_Materials provided_.
--
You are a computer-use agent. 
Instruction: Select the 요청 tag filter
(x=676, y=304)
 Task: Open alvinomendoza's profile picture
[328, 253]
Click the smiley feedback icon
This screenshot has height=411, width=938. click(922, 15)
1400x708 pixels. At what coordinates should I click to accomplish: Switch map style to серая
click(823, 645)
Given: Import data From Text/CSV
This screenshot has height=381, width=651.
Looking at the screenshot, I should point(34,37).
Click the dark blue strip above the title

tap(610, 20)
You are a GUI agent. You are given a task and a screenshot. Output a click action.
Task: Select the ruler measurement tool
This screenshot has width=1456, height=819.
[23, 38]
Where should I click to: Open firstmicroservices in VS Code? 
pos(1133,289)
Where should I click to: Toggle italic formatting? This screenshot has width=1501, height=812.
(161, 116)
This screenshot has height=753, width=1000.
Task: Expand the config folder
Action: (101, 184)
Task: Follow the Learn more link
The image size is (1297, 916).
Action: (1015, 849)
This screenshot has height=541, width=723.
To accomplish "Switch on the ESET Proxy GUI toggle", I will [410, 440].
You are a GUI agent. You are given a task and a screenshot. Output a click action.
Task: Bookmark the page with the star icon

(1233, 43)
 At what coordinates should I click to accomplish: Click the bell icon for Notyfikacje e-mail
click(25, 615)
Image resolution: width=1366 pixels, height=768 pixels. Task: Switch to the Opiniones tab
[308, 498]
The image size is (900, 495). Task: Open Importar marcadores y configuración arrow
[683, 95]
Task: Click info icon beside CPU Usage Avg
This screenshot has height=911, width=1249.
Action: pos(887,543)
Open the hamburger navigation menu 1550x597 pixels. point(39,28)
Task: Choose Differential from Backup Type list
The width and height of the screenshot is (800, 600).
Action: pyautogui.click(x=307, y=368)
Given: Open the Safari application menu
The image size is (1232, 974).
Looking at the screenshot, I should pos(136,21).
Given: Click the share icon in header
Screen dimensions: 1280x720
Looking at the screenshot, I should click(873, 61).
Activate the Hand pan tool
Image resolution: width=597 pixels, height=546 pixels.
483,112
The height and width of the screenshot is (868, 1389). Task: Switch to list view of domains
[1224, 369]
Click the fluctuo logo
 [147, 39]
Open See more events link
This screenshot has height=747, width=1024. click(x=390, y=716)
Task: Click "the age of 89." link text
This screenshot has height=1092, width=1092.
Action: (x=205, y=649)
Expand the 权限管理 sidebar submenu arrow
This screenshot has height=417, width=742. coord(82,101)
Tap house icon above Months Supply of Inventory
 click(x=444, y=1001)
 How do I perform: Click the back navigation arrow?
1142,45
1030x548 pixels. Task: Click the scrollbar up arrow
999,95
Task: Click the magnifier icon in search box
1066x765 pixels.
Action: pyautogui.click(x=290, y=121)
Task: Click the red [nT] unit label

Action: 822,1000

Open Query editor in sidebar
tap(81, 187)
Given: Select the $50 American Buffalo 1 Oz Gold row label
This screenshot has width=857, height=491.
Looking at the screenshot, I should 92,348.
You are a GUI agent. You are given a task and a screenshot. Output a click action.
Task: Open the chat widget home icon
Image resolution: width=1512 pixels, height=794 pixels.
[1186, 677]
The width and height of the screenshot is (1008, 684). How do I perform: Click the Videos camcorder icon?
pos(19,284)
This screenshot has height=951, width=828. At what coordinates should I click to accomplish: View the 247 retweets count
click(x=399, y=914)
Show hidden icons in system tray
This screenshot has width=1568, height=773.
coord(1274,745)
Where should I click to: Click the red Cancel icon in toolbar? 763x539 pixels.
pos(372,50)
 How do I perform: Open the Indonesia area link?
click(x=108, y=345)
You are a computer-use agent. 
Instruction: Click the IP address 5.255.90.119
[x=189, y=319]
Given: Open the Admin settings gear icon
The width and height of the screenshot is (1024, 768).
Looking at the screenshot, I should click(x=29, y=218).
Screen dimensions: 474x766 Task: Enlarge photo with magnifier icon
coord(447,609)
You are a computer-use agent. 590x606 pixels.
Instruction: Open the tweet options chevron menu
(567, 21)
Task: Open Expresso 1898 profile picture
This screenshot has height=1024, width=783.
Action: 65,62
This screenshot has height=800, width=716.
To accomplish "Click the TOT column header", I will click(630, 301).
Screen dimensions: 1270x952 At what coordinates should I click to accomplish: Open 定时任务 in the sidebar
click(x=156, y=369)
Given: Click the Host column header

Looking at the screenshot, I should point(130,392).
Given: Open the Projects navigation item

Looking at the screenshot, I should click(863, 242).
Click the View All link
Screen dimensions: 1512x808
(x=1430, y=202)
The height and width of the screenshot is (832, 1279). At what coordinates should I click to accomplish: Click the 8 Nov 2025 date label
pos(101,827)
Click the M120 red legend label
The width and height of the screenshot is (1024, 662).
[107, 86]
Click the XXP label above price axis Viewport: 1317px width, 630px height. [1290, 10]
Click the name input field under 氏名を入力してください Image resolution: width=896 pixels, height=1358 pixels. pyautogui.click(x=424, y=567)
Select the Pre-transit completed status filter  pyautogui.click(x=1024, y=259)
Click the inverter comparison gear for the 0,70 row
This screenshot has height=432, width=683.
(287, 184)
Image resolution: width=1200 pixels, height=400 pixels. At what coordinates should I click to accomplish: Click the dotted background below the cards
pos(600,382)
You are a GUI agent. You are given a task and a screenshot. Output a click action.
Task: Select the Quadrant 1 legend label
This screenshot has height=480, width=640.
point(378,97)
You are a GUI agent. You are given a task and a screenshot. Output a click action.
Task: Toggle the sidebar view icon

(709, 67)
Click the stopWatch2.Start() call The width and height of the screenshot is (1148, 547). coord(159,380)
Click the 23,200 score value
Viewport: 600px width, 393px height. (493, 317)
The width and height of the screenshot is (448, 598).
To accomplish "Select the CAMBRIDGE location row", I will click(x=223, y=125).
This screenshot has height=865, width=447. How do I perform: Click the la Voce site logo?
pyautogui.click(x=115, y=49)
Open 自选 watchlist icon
--
List every line from the rows above that contains the word "gear", treating uppercase and lowercase letters as different.

_Full response_.
Given: Open the Admin settings gear icon
Click the inverter comparison gear for the 0,70 row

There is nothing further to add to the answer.